555 reviews16 followers
October 13, 2022
Very interesting, and surprisingly readable, overview of a set of architectural patterns and neighborhood styles in Tokyo that emerged organically, rather than as a pure result of urban planning and purposeful effort. Being fairly well-acquainted with Tokyo, I found this fascinating, and the patterns they describe do contribute to some of my favorite areas: for example, the under-rail-track shops and bars of Koenji, and the low-rise, dense housing areas that cluster around many train stations. The alleys and unplanned common areas those give rise to result in a true "neighborhood" feel, unbroken by large car-oriented roads or high-rise apartments. The book gives terrific historical context for these developments, and by diving deeply into several examples of each pattern provides really interesting background of how they arose. Sprinkled with excellent diagrams and illustrations, the book is a fascinating analysis written in a readable way, without too much overly-academic dryness. Very enjoyable.
Profile Image for Adrian Hon.
Author 4 books80 followers
June 30, 2022
A stupendously smart look at the highly dense yet highly liveable and human parts of Tokyo and exactly how they work. Accessible, clear, important – one of my books of the year.
2,433 reviews46 followers
March 3, 2023
The authors have broken up the city of Tokyo into six major categories, Village, Local, Pocket, Mercantile, Yamanote Mercantile and Shitamachi Mercantile. This book does its best to destroy so many of those clichés and stereotypes that the vast majority of foreigners make about the streets of Tokyo.

It is interesting to see the evolution of the many districts and how they have morphed into their various, current states. We get some historical background and political motivations without getting overwhelmed with the details, which allows us some clearer perspective.

We find a tale of problems encountered, opportunities taken and lessons learned. We also see the vast differences between corporate-led Tokyo and Emergent Tokyo and how they each play out and their influence on the people and places around them.

So this is a decent account of one of the most fascinating and bustling metropolises on the planet. I thought some of the layout was a tad shoddy in places, but overall this largely succeeds in what it sets out to do and I certainly learned a thing or two along the way too.
22 reviews1 follower
June 27, 2023
This is an incredible book for anybody interested in urbanism, and particularly in how localized, small scale patterns of urban development have emerged in Tokyo that define the city and make it what it is.

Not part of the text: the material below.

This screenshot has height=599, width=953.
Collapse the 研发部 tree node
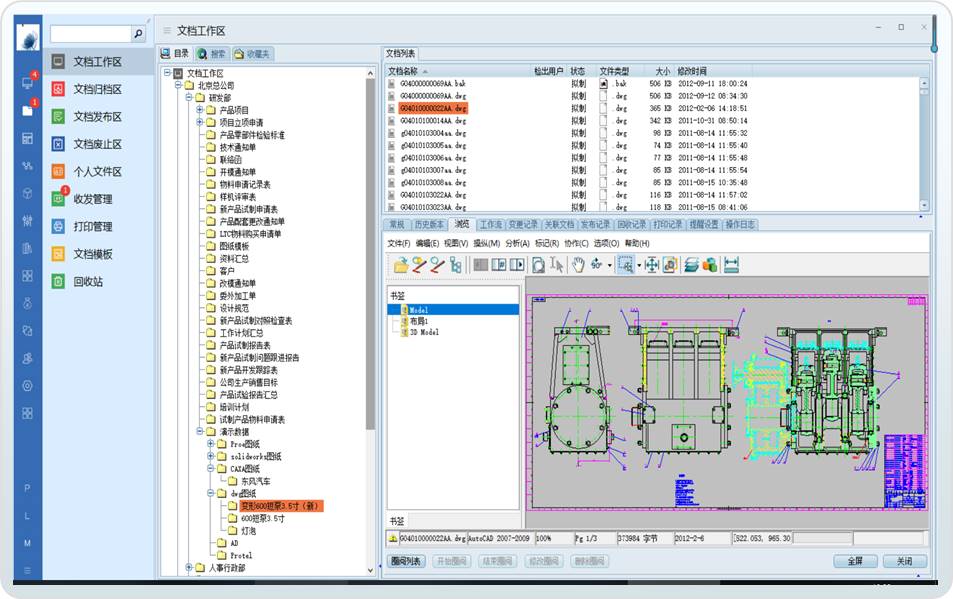188,98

Really great analysis, with a lot of ideas and suggestions that anybody can advocate for in their own cities.
1 review2 followers
April 13, 2024
Such an insightful and intriguing read. I had visited Tokyo before reading, and recently returned. I was able to see the city in a whole new light, and patterns of development that seemed inexplicable before suddenly made sense!

I’d recommend this book for anyone interested in urban planning, tokyo, or both.
Profile Image for Max Krieger.
22 reviews27 followers
March 9, 2023
Graphically stunning and full of patterns and observations on the city. However, its hand-wavy pro-regulation, anti-capital stance irked me quite a bit. For a book championing “emergence”, it really doesn’t like growth-oriented strategies. A shame to be full of so much contradiction.
Profile Image for Shelby Mistor.
6 reviews2 followers
November 15, 2022
I really loved this book! I work as an urban planner at a downtown development authority, and this book has many practical insights. I found it very helpful how Almazan traced various elements of Tokyo’s urban environment back to their origins and showed how they evolved over time. I’m already a believer in small-scale, bottom-up urbanism, but I still appreciated learning how these qualities have contributed to and enriched many Tokyo neighborhoods.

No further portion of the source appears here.